Emma's wedding on June 6th 1894 made the front page of the Owen Sound Times the following day:

"A great flutter of excitement was occasioned in society here yesterday, by the marriage of Miss Ema [sic] Scott, one of Owen Sound's most popular and accomplished young ladies, to Mr. Wm. B. Raff, of Aspen, Colorado."

There followed a detailed and colourful account of the ceremony itself, the déjeuner at the Scott home, and the couple's departure (the same afternoon) for Aspen, via Toronto and Chicago.

The Visual Arts Scene

Several pieces of evidence collectively establish that there must have been a thriving and vital visual arts community in Owen Sound in those years. The Times reported on its front page, on June 13th 1889, the results of the Art School Examinations, introducing the lengthy lists of names with this proud boast:

"OWEN SOUND students as usual take the largest number of certificates in the Province."

Earlier that year, the "Ladies' Auxiliary and members of the Y.M.C.A." held an art exhibition of paintings and other artworks at the Y.M.C.A. Hall. It proved so popular that its run had to be extended to meet public demand. "This promises to be something better than anything Owen Sound has seen in the Art line yet," predicted the Times, and so it seems to have been.

One of the painters represented in the Y.M.C.A. exhibition was Emma Scott. It was in the same month that she left Owen Sound to take a course at the Ontario School of Art in Toronto.

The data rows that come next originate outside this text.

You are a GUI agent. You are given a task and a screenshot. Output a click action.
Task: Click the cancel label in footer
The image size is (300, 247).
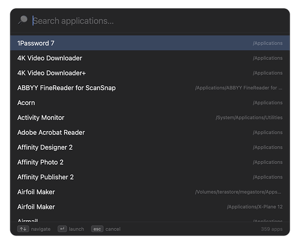tap(113, 229)
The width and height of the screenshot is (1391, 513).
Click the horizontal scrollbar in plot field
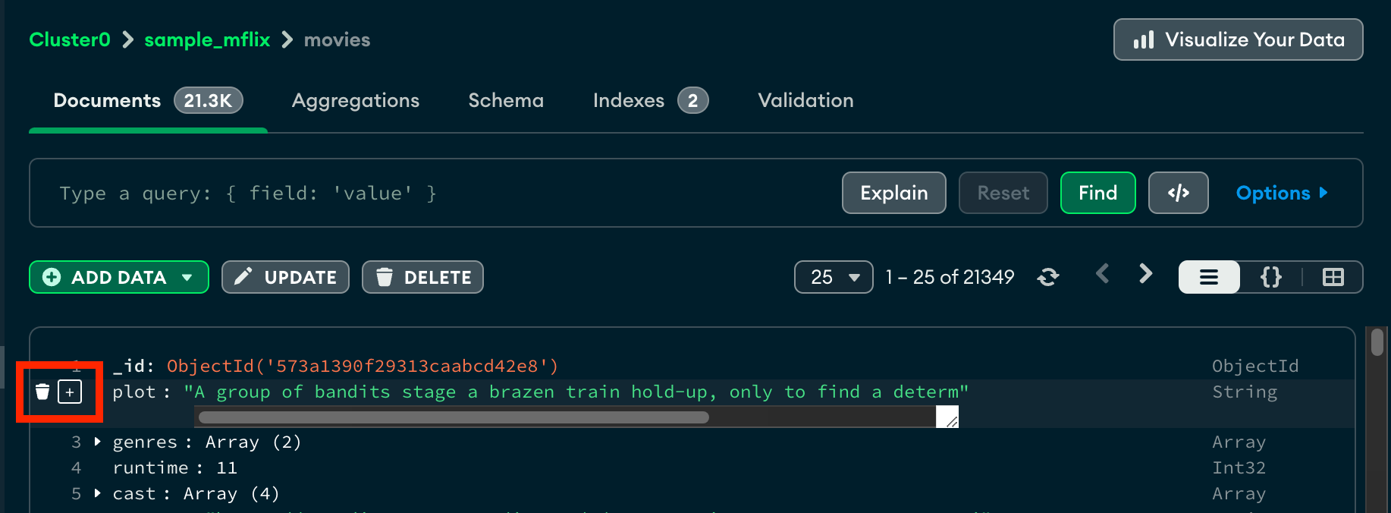pos(454,417)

Newspaper ads confirm that artists' supplies were readily available from local sellers, such as "Vincent H Chantler / The Palace Drug Store". An Owen Sound branch of the Women’s Art Association (based in Toronto) was formed in 1909.

Five friends
Kate Andrew is in the centre; Bertha second from the left
We have learned a lot of new information about a remarkable woman named Kate Andrew. We have two photographs (one shown here) in which Bertha appears with four other women. One of them is identified on the reverse side as Kate Andrew. Kate is clearly the centre of the group. We already knew she was an elementary-school teacher, but we now know she was also an accomplished artist and teacher of art. She attended and became an Associate of the Ontario College of Art. Born in Owen Sound in February 1872, she lived till December 1971, just two months short of her 100th birthday. She is justly celebrated as one of the Eminent Women of Grey County, in the Grey County Historical Society's publication of that name. It seems highly probable that, being six years Bertha’s senior, she was one of Bertha’s early teachers and influences in the development of her art.

Yet despite all this, one figure eludes us still. In all the material searched, in all the news of enthusiastic artistic activity, not a single reference was found to our Mr Woodhouse.


The Owen Sound Advertiser, September 20th 1895
I've saved the best for last.

It may seem a small thing, I suppose. It was only the North Grey Fall Exhibition in 1895, undoubtedly a typical small-town and rural Fall Fair, with every kind of actvity and enticement from horses to hurdles races.

But there she is, in the Owen Sound Advertiser report of September 20th 1895, announcing the winners in the competition for FINE ARTS - AMATEUR. For oil painting in three categories -- landscape, marine, and domestic -- Bertha M. Ingle.

She didn't ever stop painting, for the next 67 years.

I don't know about anyone else, but it sends shivers up and down my spine.